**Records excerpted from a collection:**
**********
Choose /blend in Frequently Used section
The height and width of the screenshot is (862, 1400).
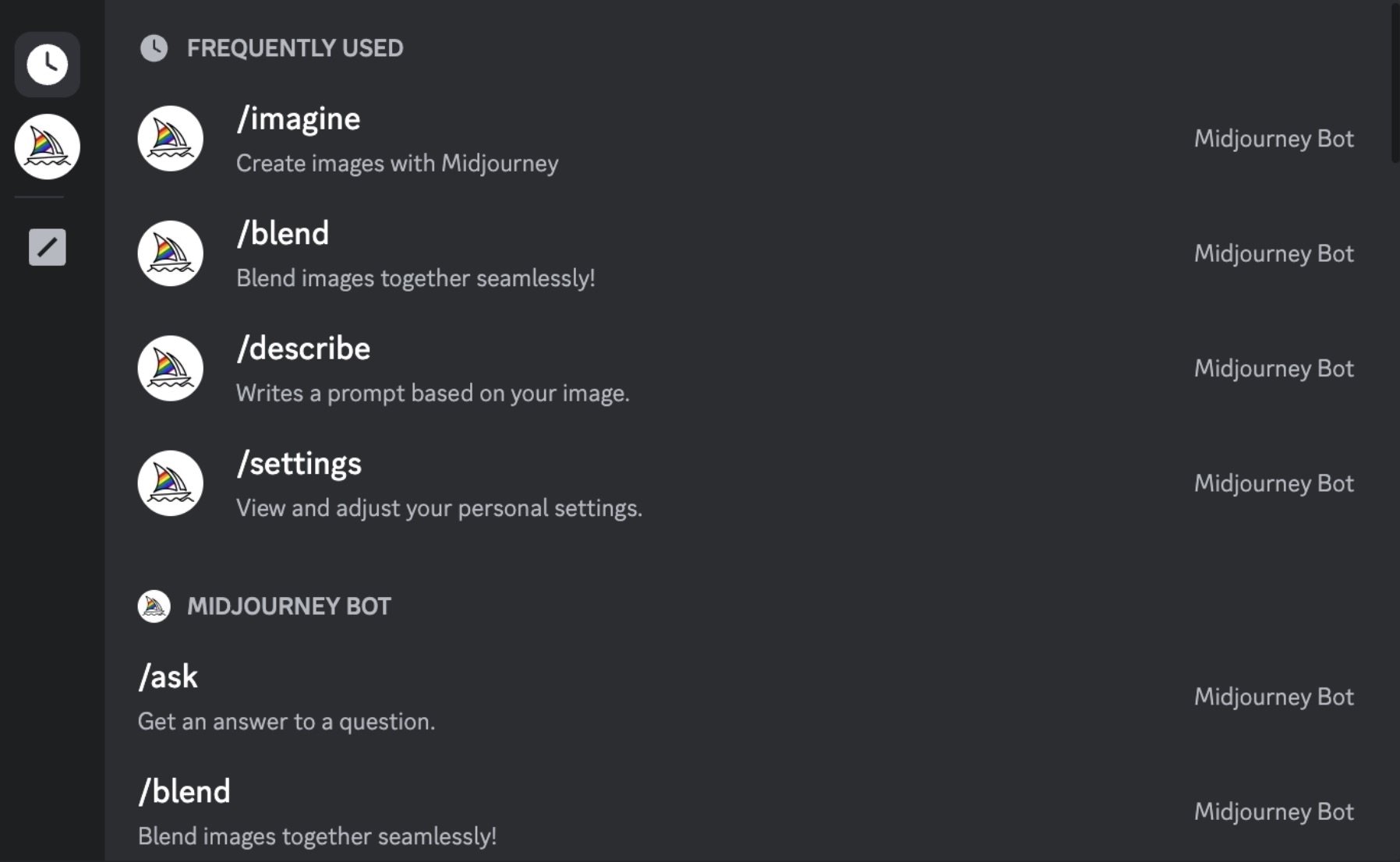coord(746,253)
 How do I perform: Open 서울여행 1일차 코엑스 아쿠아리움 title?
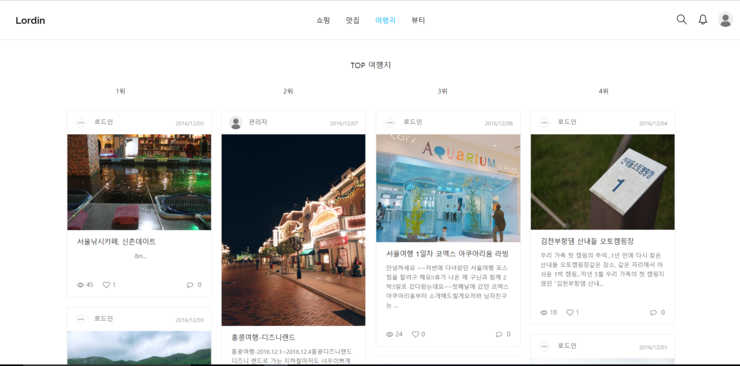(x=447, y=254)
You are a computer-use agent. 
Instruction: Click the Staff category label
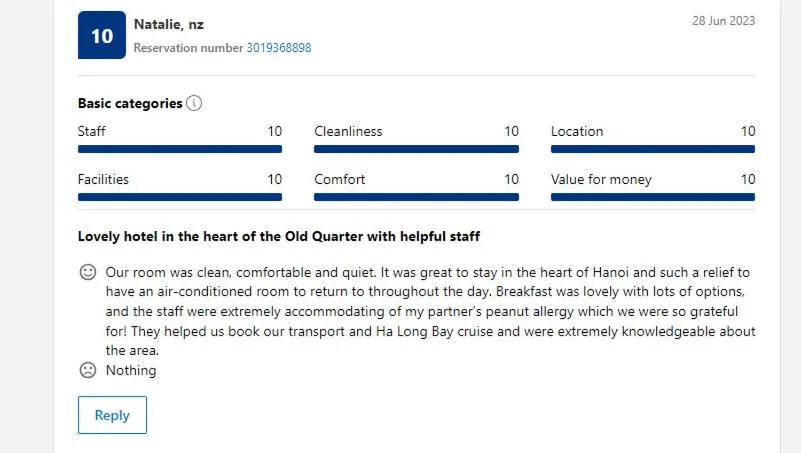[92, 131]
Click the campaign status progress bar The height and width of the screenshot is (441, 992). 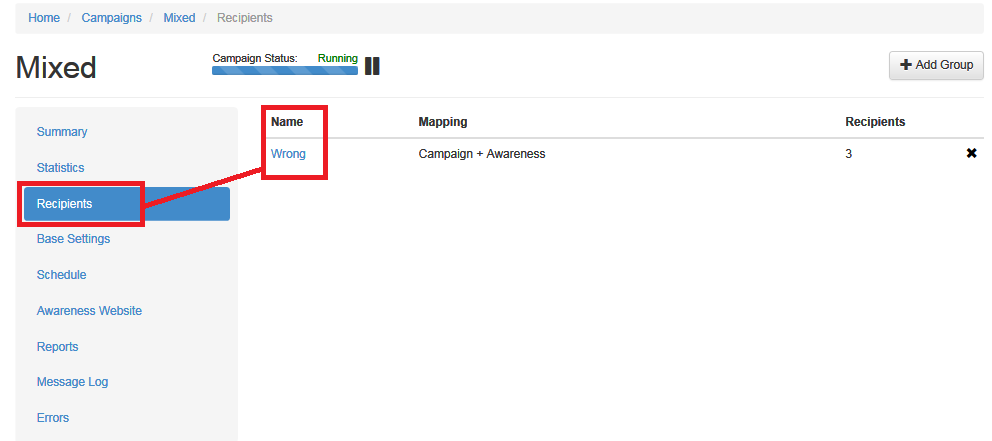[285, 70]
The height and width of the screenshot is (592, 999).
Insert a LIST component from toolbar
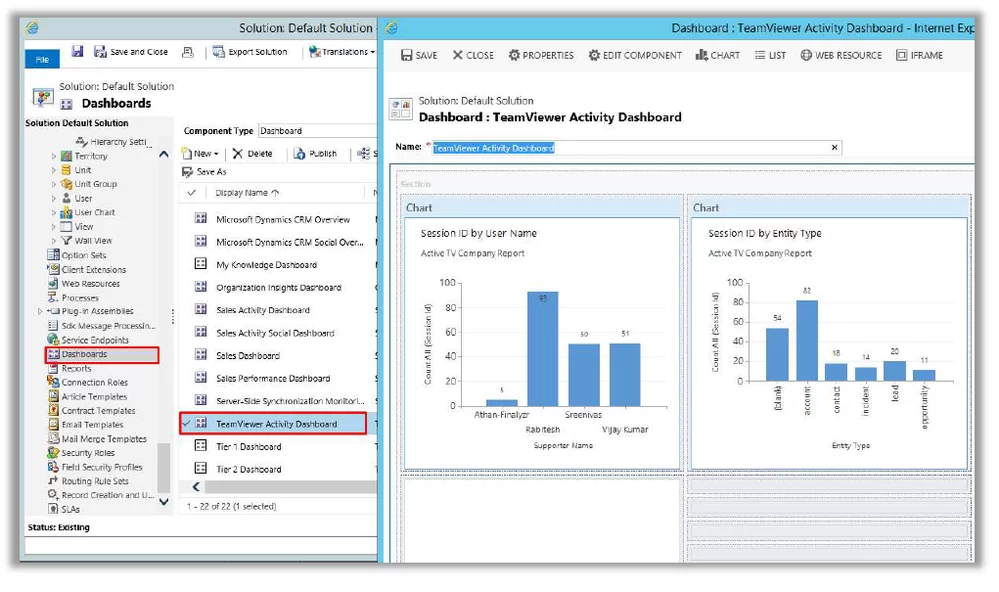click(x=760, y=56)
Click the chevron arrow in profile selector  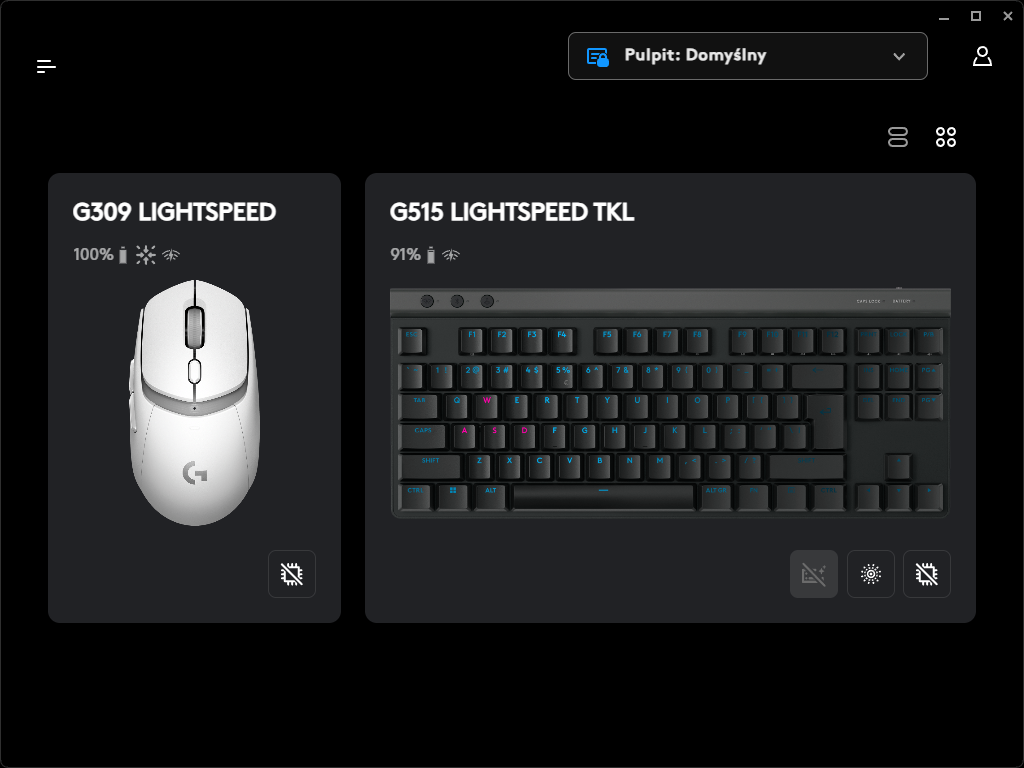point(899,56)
**********
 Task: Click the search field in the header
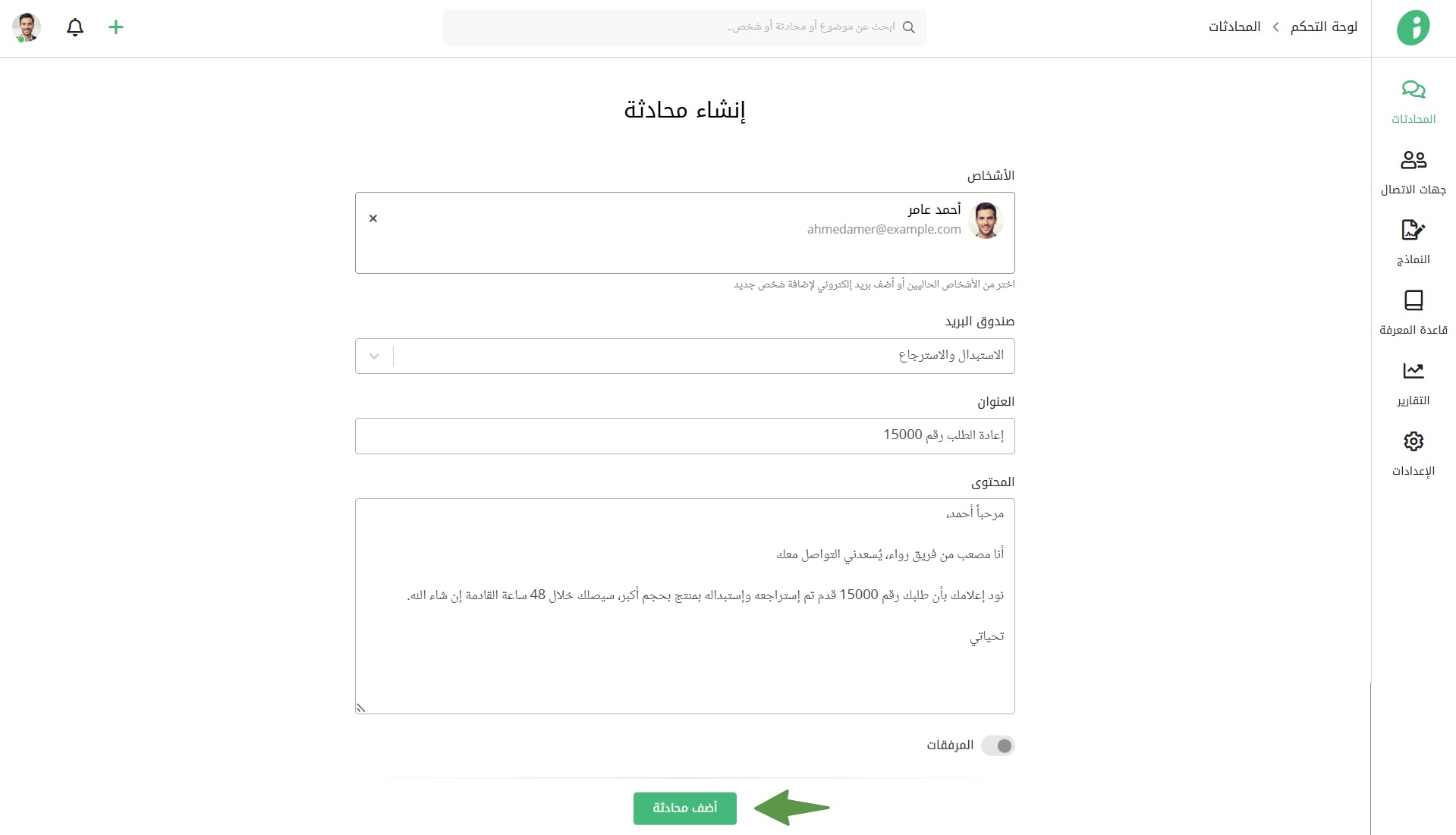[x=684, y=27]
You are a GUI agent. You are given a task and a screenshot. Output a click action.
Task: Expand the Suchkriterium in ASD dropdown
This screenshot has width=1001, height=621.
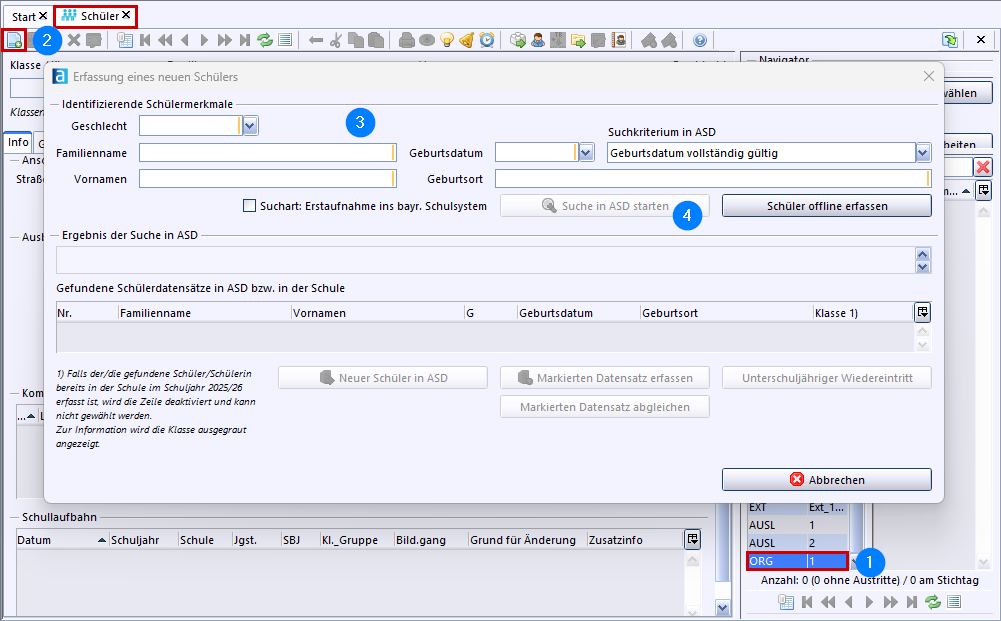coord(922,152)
**********
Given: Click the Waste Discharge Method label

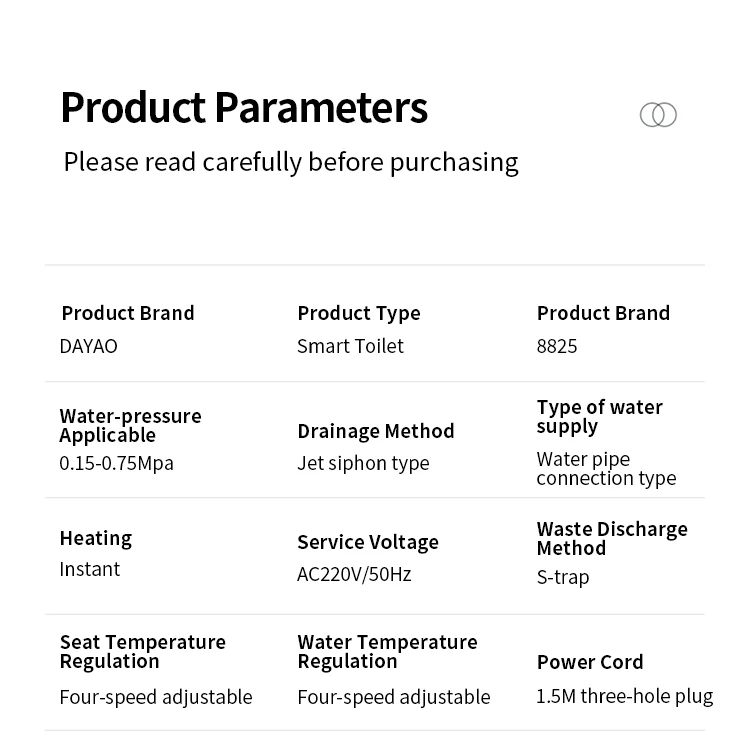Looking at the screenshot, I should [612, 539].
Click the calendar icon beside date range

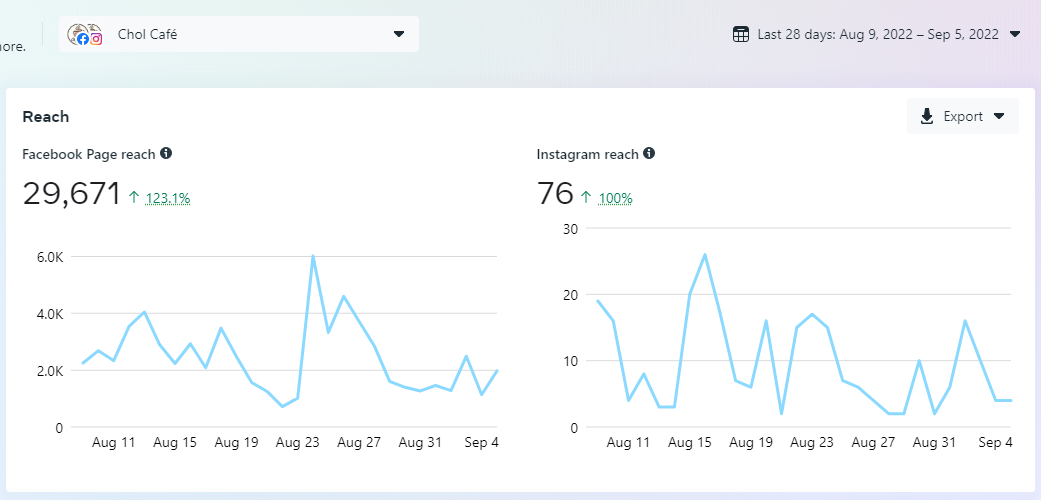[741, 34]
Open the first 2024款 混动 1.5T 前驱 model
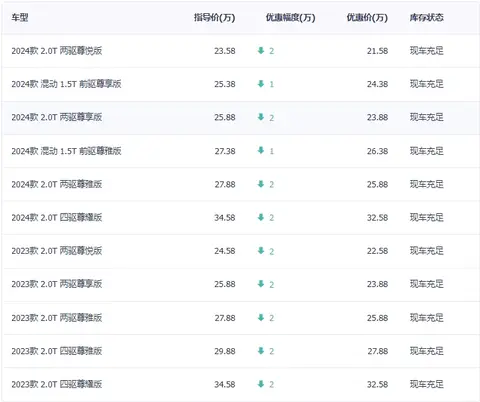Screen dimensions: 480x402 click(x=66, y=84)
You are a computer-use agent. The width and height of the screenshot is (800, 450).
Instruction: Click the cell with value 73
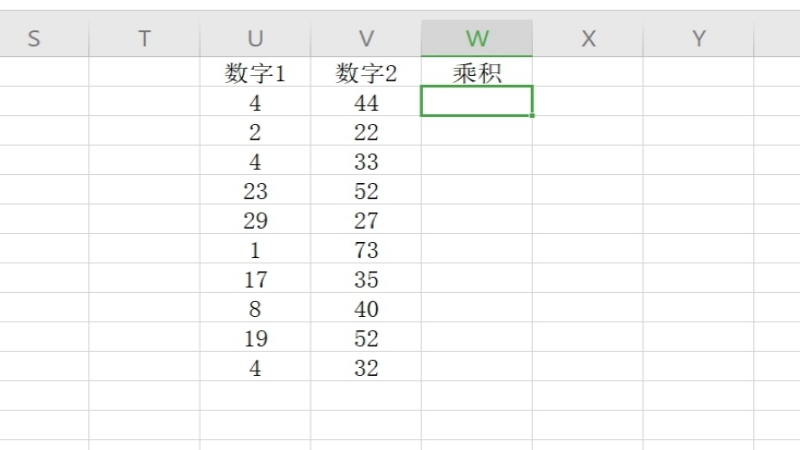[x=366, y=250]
**********
**Task description:** Show every line in the records above that contains the word "computer".

**Output of the task:**
You are a computer-use agent. 
You are a computer-use agent. The width and height of the screenshot is (800, 450).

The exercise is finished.